Under normal circumstances, the Fund will invest at least 80% of its total assets in instruments that, in combination, provide bitcoin-denominated exposure to the Nasdaq-100 Index. For purposes of this Fund, a bitcoin-denominated strategy means a strategy that uses instruments that provide exposure to bitcoin to convert the Fund’s U.S. dollar exposure to bitcoin exposure. The Fund is generally expected to have an equal amount of exposure to the Nasdaq-100 Index and bitcoin.
The Fund will invest principally in the financial instruments listed below.
Equity Securities — Common stock issued by public companies.
Derivatives — Financial instruments whose value is derived from the value of an underlying asset or rate, such as bitcoin. These derivatives principally include:
Futures Contracts — Standardized contracts that obligate the parties to buy or sell an asset at a predetermined price and date in the future. The Fund may enter into Nasdaq-100 Index futures contracts.
Bitcoin Futures Contracts – Standardized, cash-settled bitcoin futures contracts traded on commodity exchanges registered with the Commodity Futures Trading Commission (“CFTC”). The Fund seeks to invest in cash-settled, front-month bitcoin futures.

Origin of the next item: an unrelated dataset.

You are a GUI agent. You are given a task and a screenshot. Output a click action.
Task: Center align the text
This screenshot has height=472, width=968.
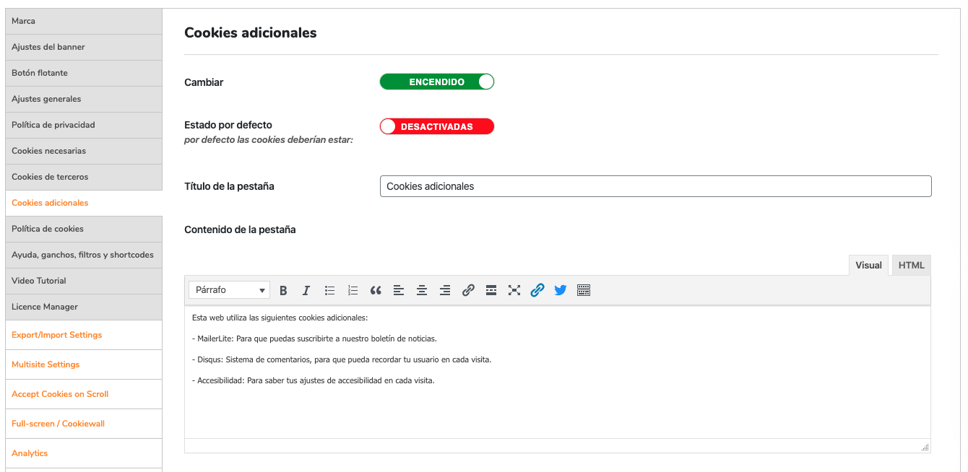tap(422, 290)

Swap Agreements — Contracts entered into primarily with major global financial institutions for a specified period ranging from a day to more than one year. In a standard swap transaction, two parties agree to exchange or “swap” payments based on the change in value of an underlying asset or benchmark. For example, two parties may agree to exchange the return (or differentials in rates of returns) earned or realized on a particular investment or instrument. The Fund may enter into swap agreements that provide exposure to the Nasdaq-100 Index.

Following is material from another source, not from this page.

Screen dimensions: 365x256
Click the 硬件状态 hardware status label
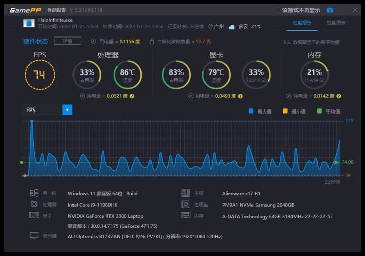[36, 41]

Money Market Instruments — The Fund expects that any cash balances maintained in connection with its use of derivatives will typically be held in high quality, short-term money market instruments, for example:
U.S. Treasury Bills — U.S. government securities that have initial maturities of one year or less, and are supported by the full faith and credit of the U.S. government.
Repurchase Agreements — Contracts in which a seller of securities, usually U.S. government securities or other money market instruments, agrees to buy the securities back at a specified time and price.
Reverse Repurchase Agreements – The Fund seeks to engage in reverse repurchase agreements, a form of borrowing or leverage, and uses the proceeds to help achieve the Fund’s investment objective.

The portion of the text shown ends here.